* [Exercise objective]
Nothing more is wanted than an exact repeat of the data below.

---------- Data listing

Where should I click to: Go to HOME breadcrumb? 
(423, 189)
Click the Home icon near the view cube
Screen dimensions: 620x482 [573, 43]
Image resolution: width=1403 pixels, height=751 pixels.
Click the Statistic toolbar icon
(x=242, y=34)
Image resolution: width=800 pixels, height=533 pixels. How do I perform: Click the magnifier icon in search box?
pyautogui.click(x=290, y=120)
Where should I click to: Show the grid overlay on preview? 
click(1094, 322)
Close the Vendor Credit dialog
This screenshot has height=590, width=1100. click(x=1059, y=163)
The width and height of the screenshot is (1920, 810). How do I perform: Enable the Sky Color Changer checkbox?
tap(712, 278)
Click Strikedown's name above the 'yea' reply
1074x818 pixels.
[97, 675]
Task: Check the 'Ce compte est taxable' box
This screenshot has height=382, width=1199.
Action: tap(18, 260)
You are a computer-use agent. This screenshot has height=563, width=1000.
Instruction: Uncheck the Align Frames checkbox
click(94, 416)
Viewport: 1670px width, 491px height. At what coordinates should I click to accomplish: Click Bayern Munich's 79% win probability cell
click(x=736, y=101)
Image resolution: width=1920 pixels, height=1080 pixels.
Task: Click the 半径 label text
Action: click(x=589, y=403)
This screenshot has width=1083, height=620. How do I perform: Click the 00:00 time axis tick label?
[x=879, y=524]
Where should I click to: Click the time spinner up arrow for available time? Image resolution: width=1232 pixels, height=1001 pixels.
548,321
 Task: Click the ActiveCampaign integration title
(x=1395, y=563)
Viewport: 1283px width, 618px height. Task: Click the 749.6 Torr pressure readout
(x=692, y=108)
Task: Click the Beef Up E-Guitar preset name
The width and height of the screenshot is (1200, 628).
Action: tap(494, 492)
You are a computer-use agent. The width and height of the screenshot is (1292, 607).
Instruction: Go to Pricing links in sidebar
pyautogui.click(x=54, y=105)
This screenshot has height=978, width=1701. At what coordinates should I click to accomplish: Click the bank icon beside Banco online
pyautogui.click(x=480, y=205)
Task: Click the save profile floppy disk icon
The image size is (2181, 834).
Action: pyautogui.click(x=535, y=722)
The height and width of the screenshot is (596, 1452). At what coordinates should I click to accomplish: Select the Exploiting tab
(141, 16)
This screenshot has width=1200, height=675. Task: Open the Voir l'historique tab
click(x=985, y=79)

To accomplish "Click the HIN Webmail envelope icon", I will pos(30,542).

--------------------

* [Result of the task]
Where should I click to: Go to HOME breadcrumb? 
(423, 189)
Click the Home icon near the view cube
Screen dimensions: 620x482 [573, 43]
Image resolution: width=1403 pixels, height=751 pixels.
Click the Statistic toolbar icon
(x=242, y=34)
Image resolution: width=800 pixels, height=533 pixels. How do I perform: Click the magnifier icon in search box?
pyautogui.click(x=290, y=120)
Where should I click to: Show the grid overlay on preview? 
click(1094, 322)
Close the Vendor Credit dialog
This screenshot has height=590, width=1100. click(x=1059, y=163)
The width and height of the screenshot is (1920, 810). How do I perform: Enable the Sky Color Changer checkbox?
tap(712, 278)
Click Strikedown's name above the 'yea' reply
1074x818 pixels.
[97, 675]
Task: Check the 'Ce compte est taxable' box
This screenshot has height=382, width=1199.
Action: tap(18, 260)
You are a computer-use agent. This screenshot has height=563, width=1000.
Instruction: Uncheck the Align Frames checkbox
click(94, 416)
Viewport: 1670px width, 491px height. At what coordinates should I click to accomplish: Click Bayern Munich's 79% win probability cell
click(x=736, y=101)
Image resolution: width=1920 pixels, height=1080 pixels.
Task: Click the 半径 label text
Action: click(x=589, y=403)
This screenshot has width=1083, height=620. How do I perform: Click the 00:00 time axis tick label?
[x=879, y=524]
Where should I click to: Click the time spinner up arrow for available time? Image resolution: width=1232 pixels, height=1001 pixels.
548,321
 Task: Click the ActiveCampaign integration title
(x=1395, y=563)
Viewport: 1283px width, 618px height. Task: Click the 749.6 Torr pressure readout
(x=692, y=108)
Task: Click the Beef Up E-Guitar preset name
The width and height of the screenshot is (1200, 628).
Action: tap(494, 492)
You are a computer-use agent. The width and height of the screenshot is (1292, 607).
Instruction: Go to Pricing links in sidebar
pyautogui.click(x=54, y=105)
This screenshot has height=978, width=1701. At what coordinates should I click to accomplish: Click the bank icon beside Banco online
pyautogui.click(x=480, y=205)
Task: Click the save profile floppy disk icon
The image size is (2181, 834).
Action: pyautogui.click(x=535, y=722)
The height and width of the screenshot is (596, 1452). At what coordinates should I click to accomplish: Select the Exploiting tab
(141, 16)
This screenshot has width=1200, height=675. Task: Open the Voir l'historique tab
click(x=985, y=79)

To accomplish "Click the HIN Webmail envelope icon", I will pos(30,542).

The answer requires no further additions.